Governmental Servers Wiped? Never! 284
Geoff writes with a story from Australia: "Eighteen AIX servers purchased from government via auction -- none of them had data removed from them. Ticket Vending and Validation source code, Payroll, Finance, Emails and Customer complaints. All there on every server; they were even nice enough to include some old backup tapes. At ~$14USD per server, it's amazing how cheap personal information has become."
14 bucks? you got ripped :) (Score:5, Interesting)
$14 USD? You got ripped off.
A few years back, some guy wearing a workmans uniform and holding a clipboard wandered into the (iirc) customs building here in Australia. Carted off one of the servers from a machine room, and no-one stopped them, or remembered what they looked like.
Slashdot remembers
Makes me proud to be an aussie sometimes
Not trivial though (Score:2, Interesting)
Your task is even harder if you have a hard drive that ceased operating. There exists companies like http://www.kurt.hu/ [www.kurt.hu] that have state of the art technology to retrieve data from damaged hard drives. If you need your data: good for you. If you'd like to get rid of it for sure: better take good care of it...
Government (Score:5, Interesting)
Or if the government really cares. Who's going to arrest them? There's no risk of punishment here.
Re:Understandable . . . (Score:5, Interesting)
The STA is responsible for the operations of the Sydney Buses network which I used to rely on for travel to & from school, work, and for social events -- until I got my car.

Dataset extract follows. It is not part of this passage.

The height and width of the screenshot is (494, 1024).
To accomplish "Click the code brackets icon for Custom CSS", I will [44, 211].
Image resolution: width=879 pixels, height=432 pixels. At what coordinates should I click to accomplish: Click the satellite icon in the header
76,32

It is the most unreliable system ever, on par with the NSW Cityrail system both which has been constantly riddled with problems [smh.com.au]. It's not surprising that a blunder such as this went by unnoticed.

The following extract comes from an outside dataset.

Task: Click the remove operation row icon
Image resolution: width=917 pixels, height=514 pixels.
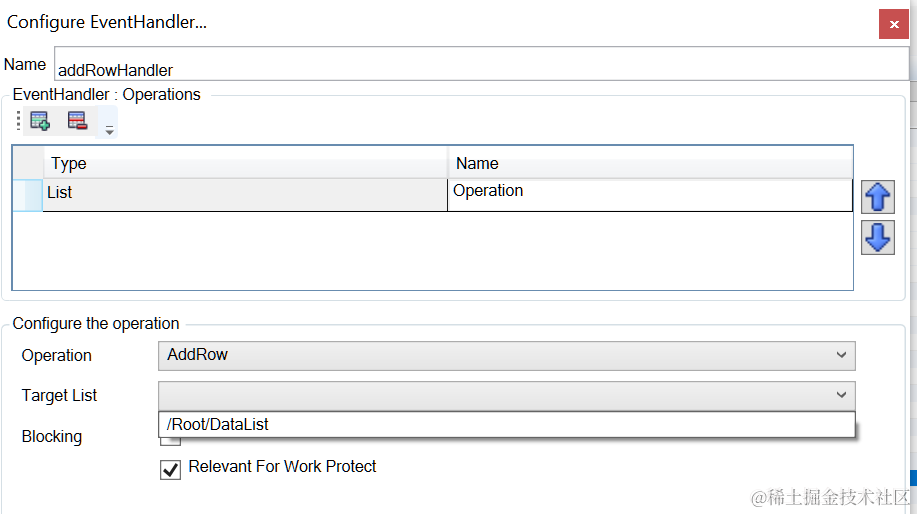Action: pyautogui.click(x=77, y=122)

I would like to do my bit for the environment and use public transport as much as possible but I never get where I need to on time. I've been to Russia and even there, the buses and subway system are more reliable.
Does he have a license to the source now? (Score:5, Interesting)
Reminds me of when I worked for US government... (Score:5, Interesting)
-AT
Re:14 bucks? you got ripped :) (Score:5, Interesting)
There was also the incident a couple of years back when large quantites of backup tapes for three government departments were stored in wheeled garbage bins - as anyone who read this can expect the tapes ended up being dumped and lost forever, and the contractor (Telstra, the half government owned telecomunications company) was not even rapped over the knuckles for it.
It's not just the government - I picked up an old Sun E250 for parts at an auction. To see if it worked I booted off an install CD, plugged in a serial terminal, edited a couple of files with ed (/etc/passwd and /etc/shadow I think, was a while back) to get root on reboot and was very surprised to find a lot of stuff apart from the OS still on the disks. I wasn't curious enough to find out whose it was and what was there - peril lies that way for no gain, so I just did what should have been done and repartitioned the thing.
The opposite extreme is the clueless accountant taking to a retired server with a hammer - saying something about traces being left in the RAM - but he probably hated the thing or just wanted to smash things. If it was me there was a perfectly good 200 ton hydraulic press that could have been used in the same place, a small heat treatment furnace to get all the data off that drive by going beyond the curie temperature, a large array of machine tools and an impact testing rig.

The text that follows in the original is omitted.